D’autre part, l’intégration sociale n’est pas un processus automatique produisant un résultat qui est nécessairement un succès dans certaines conditions économiques et sociales. Le respect total des droits d’autrui et l’acceptation personnelle de ses devoirs sont des facteurs nécessaires à l’intégration réussie des migrants dans la société d’accueil. En outre, le principe d’égalité devant la loi doit être renforcé comme pilier de nos démocraties, évitant ainsi toute coexistence basée sur l’inégalité des droits ou des devoirs.

 

Les postulats culturels qui donnent à une société sa cohésion et son unité ne doivent pas être affaiblis par une politique migratoire déséquilibrée.

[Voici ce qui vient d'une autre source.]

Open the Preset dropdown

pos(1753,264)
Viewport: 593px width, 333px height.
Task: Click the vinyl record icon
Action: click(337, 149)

Les pratiques culturelles apportées par les immigrants doivent être respectées et acceptées du moment qu’elles ne contreviennent ni aux valeurs éthiques universelles inhérentes à la loi naturelle ni aux droits fondamentaux énoncés par Jean Paul II. “L’équilibre culturel”, nous a rappelé le Pape, s’ouvre aux minorités et respecte leurs droits fondamentaux, tout en permettant la pérennité et le développement de la “physionomie culturelle” spécifique à une région, “son patrimoine fondamental composé de la langue, des traditions et des valeurs qui sont généralement liées à l’expérience de la nation et au sens de la patrie”. Seule une évaluation concrète du bien commun à un moment historique précis et dans une situation territoriale et sociale donnée peut contribuer, dans un climat de véritable ouverture, à atteindre une solution juste et positive.

 

Dans le cas de la culture européenne, fortement enracinée dans les valeurs chrétiennes qui constituent le facteur majeur de son unité, tout "équilibre" doit respecter son origine culturelle chrétienne. Même la force du projet politique européen dépend de la reconnaissance de ces racines communes et de la pluralité de son expression.